By Andy Kerr
My work takes me to most of the places in our
sovereign state of Oregon. I see some evil things
happening. Sprawl in Portland, and Ashland, and
Eugene. Corvallis, Albany, Newberg, Harrisburg
and all the burgs in betweenthe story is
the same. I see the valleys of the Rogue, Umpqua,
and the Willamette changing. Not so slowly, and
just as surely, they are turning into that Oregon
anathema: southern California.
And this is Oregonland of the bottle
deposit, public beaches, bike paths, land use
planning and other progressive legislation. The
land use planning law, ballyhooed as a great and
wonderful thing, has strong public support. Every
effort to throw it out has failed.
I'm the first to admit that I don't follow
land use issues closely.

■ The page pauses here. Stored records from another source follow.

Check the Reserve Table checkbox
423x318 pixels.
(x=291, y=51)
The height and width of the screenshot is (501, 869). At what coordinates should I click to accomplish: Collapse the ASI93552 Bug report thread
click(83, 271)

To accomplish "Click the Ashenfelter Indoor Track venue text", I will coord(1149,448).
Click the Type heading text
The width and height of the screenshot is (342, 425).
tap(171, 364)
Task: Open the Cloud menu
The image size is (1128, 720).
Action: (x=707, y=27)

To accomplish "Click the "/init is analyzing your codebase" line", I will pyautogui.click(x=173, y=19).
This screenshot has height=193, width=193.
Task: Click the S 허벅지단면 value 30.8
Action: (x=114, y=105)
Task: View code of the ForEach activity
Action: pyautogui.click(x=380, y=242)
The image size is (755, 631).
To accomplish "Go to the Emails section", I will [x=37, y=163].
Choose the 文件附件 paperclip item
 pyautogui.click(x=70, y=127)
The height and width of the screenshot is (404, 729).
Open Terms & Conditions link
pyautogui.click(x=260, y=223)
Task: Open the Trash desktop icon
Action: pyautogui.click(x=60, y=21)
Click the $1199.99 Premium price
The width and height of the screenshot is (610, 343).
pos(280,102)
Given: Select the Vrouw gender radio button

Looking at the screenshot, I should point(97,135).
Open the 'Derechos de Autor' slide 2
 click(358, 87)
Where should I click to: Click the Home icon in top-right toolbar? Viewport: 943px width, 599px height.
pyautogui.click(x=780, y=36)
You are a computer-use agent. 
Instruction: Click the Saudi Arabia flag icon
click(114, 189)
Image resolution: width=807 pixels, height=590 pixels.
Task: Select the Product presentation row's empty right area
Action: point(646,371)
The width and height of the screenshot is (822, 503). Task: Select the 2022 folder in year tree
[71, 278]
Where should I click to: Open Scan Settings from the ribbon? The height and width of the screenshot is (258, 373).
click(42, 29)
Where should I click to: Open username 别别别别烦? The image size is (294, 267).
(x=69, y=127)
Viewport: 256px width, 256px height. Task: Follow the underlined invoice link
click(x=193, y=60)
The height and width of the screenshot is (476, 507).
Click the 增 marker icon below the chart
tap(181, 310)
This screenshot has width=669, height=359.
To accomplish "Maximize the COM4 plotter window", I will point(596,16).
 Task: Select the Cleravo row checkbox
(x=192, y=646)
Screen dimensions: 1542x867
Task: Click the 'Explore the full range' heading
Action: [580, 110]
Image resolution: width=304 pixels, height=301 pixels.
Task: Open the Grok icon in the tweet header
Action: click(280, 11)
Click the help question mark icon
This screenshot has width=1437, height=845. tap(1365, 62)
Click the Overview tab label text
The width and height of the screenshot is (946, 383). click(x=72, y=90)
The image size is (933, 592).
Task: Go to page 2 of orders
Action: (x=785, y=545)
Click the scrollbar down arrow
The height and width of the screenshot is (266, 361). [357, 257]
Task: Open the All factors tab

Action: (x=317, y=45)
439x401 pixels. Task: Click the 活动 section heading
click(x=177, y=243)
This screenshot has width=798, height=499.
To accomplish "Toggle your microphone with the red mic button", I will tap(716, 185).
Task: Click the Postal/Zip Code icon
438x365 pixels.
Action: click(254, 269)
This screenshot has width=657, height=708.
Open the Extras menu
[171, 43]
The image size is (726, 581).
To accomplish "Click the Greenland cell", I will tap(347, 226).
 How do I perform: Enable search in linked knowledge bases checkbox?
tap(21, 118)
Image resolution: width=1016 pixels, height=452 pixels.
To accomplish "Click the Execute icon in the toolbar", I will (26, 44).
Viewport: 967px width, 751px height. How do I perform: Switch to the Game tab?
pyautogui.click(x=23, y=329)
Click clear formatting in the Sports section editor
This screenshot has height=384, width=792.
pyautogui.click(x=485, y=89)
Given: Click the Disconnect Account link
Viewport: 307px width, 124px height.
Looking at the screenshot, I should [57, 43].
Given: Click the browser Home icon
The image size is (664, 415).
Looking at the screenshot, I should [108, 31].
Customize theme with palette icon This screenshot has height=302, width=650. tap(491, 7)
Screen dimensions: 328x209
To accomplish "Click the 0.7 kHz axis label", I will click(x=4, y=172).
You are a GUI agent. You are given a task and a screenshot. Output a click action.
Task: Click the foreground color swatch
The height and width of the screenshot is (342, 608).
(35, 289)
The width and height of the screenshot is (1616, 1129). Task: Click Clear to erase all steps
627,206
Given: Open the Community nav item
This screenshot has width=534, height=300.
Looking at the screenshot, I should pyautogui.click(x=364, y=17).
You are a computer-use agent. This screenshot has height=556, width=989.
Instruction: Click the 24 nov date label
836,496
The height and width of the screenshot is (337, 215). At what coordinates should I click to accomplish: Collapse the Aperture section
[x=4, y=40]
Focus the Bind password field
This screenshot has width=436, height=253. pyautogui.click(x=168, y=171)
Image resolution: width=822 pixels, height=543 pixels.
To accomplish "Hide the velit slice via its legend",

Most of my thoughts are
farther upslope. My opinions are based on casual,
though lifelong observations from the outside.
But, from what I've seen, I'm just not impressed
with our land use planning laws and the Land
Conservation and Development Commission. It seems
to be all procedures and almost no
substanceand contradictory besides. We
establish "goals" under the law which
requires preservation of farmland and concurrent
promotion of economic development. In my book
those things are usually incompatible. Even the
name is contradictory: land conservation
and development. It is hard to have an
effective law with such built-in ambiguities.
The emphasis on procedures is at the heart of
my dilemma. The effect of the whole process seems
to be the creation of a series of barriers and
delays called due process: hearings, evidence,
appeals, public meetings, comprehensive plans,
zoning. Gladly, the process has halted
some of the most ill-conceived projects and
forced major modification of others. And it's
certain that we're better off with what we have
than no land use laws at all. But the barriers
have done little to halt the gradual destruction
of the idea that is Oregon.
Running through this gauntlet of procedures,
most developers seem to escape with their plans
largely intact. It reminds me of man's efforts to
exterminate coyotes. Our elaborate traps succeed
in getting rid of the less intelligent animals,
leaving the most crafty critters free to
reproduce more of their kind. In land use, we
have developed a kind of selection process that
is creating a strain of unbeatable developers.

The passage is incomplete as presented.